Islamic Mortgages and How They Work….

Islam prohibits ribaa, the paying and receiving of interest. Because of this, Islamic banks and Islamic finance institutions have come up with Islamic home lending products that follow shariah rules. Up until the late 1990′s these products were offered only by a few Islamic banks in the Muslim world, such as HSBC Malaysian and the Islamic Bank of Kuwait.

In recent years, however, Western lending institutions have begun to realize the untapped potential of the Muslim market.

European banks have led the way, such as Lloyds TSB, the fifth-biggest bank in Britain, and Islamic Bank of Britain (IBB).

A few brave USA banks following suit, Devon bank in particular. In fact Devon now estimates that as much as 40% of their home loan business now consists of Islamic finance products.

Non-Muslims have also begun to utilize some of these Islamic finance products. Hindus and Sikhs in Britain have signed up in large numbers because of a perception that Islamic finance products are more ethical than the interest-based systems.

Murabaha Islamic Mortgages

A common type of Islamic mortgage is the Murabaha transaction. Actually I’m calling it a loan for the sake of convenience, but in reality it is not a loan or even a mortgage, but a straight business transaction.

In a typical Murabaha Islamic mortgage transaction the bank does not loan money to the buyer to purchase the home or other property. Rather, the bank buys the home itself (at a price that is disclosed to the end buyer), then re-sells it to the buyer at a profit. The buyer typically pays a fairly large downpayment (anywhere from 10% to 30%) or provides strict collateral. The buyer takes up residence of the home right away and the property is registered in the buyer’s name. The buyer makes payments to the bank (without interest).
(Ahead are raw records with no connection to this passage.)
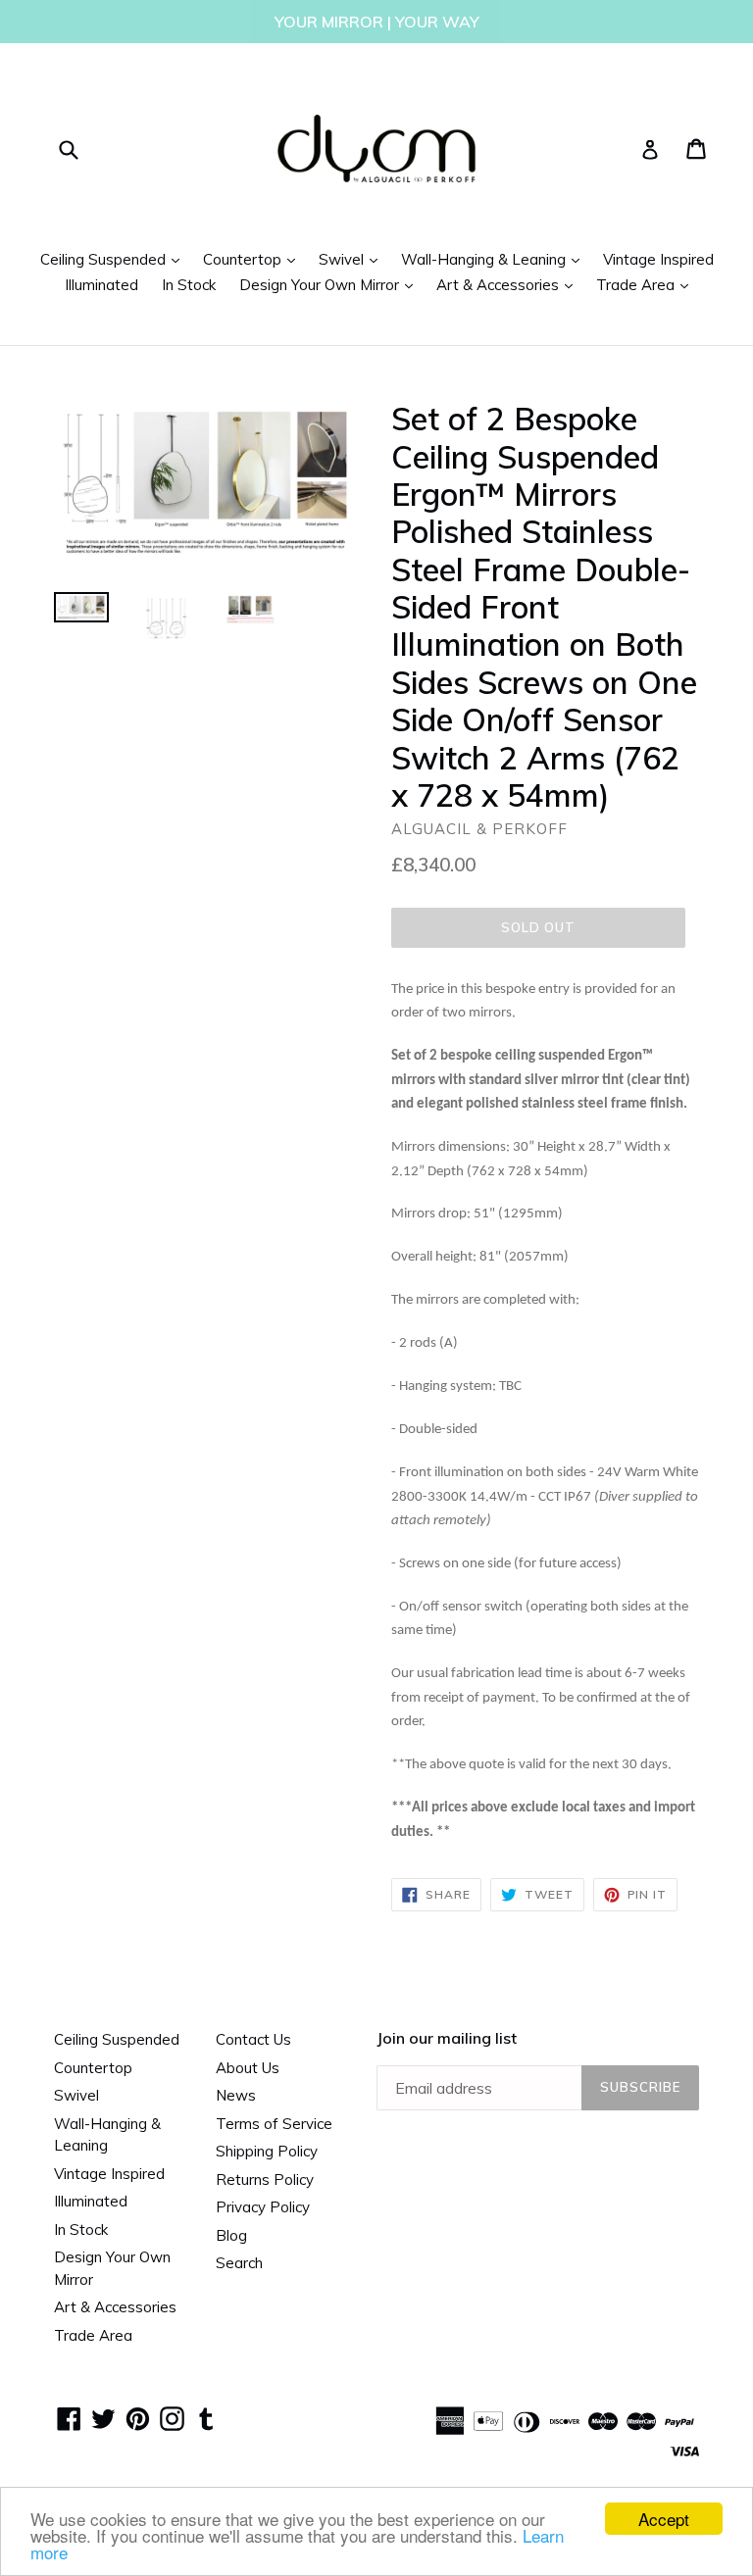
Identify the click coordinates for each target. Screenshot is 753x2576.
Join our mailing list (446, 2038)
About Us (247, 2067)
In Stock (189, 284)
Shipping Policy (267, 2151)
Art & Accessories (509, 284)
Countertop (254, 259)
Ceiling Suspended (114, 259)
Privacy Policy (263, 2207)
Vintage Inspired (658, 259)
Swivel (353, 259)
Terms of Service (274, 2123)
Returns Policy (265, 2179)
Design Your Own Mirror (331, 284)
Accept (663, 2518)
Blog (231, 2235)
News (236, 2095)
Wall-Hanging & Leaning (495, 259)
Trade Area (647, 284)
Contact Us (253, 2039)
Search (239, 2263)
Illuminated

The Murabaha type of purchase scheme can be applied to goods of all kinds, not only homes or real estate.

Islamic Home Purchases – Ijara or “Decreasing Rent” Scheme

The Ijara or “decreasing rent” Islamic home purchase scheme is common among Islamic banking institutions in the West. In this scheme, the bank once again purchases the home and re-sells it to the buyer. However, unlike the murabaha plan, in the case of Ijara the home remains in the bank’s name until the total price is paid off. The buyer takes up residence immediately and makes payments to the bank on the purchase price. However, in addition to those payments, the buyer also pays a fair market rent. So initially, the buyer is shelling out a lot of money every month.

As time passes and the buyer continues to pay off the purchase price, his share of the home increases and his rent consequently decreases. Eventually the customer buys out the bank and assumes full ownership of the home.